-------- DATASET CONTENT

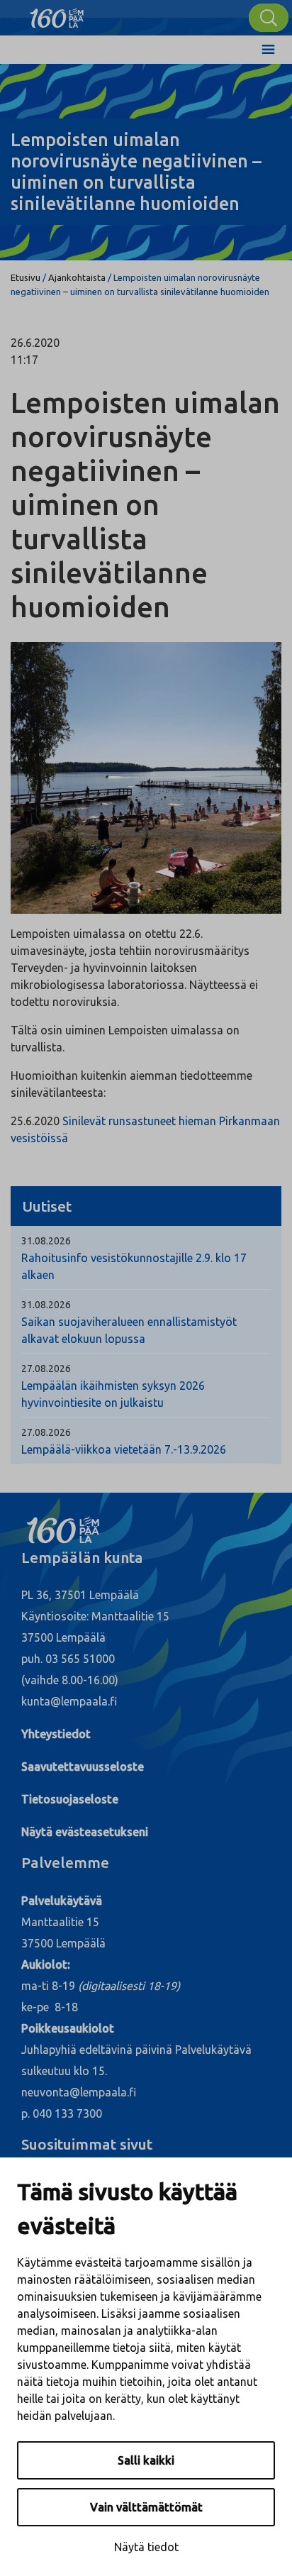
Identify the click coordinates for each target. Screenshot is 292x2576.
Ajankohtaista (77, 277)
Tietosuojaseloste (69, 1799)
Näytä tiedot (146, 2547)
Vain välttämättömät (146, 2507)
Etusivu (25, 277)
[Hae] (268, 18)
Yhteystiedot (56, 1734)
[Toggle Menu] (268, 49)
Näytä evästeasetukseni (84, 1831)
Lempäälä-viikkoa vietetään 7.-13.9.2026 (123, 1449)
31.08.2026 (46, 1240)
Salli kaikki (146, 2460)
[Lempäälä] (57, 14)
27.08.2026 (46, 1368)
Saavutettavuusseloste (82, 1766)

----------------

Give the listing again exactly, but omit each image.

Identify the click coordinates for each target. Screenshot is 292x2576.
Ajankohtaista (77, 277)
Tietosuojaseloste (69, 1799)
Näytä tiedot (146, 2547)
Vain välttämättömät (146, 2507)
Etusivu (25, 277)
[Hae] (268, 18)
Yhteystiedot (56, 1734)
[Toggle Menu] (268, 49)
Näytä evästeasetukseni (84, 1831)
Lempäälä-viikkoa vietetään 7.-13.9.2026 (123, 1449)
31.08.2026 (46, 1240)
Salli kaikki (146, 2460)
[Lempäälä] (57, 14)
27.08.2026 (46, 1368)
Saavutettavuusseloste (82, 1766)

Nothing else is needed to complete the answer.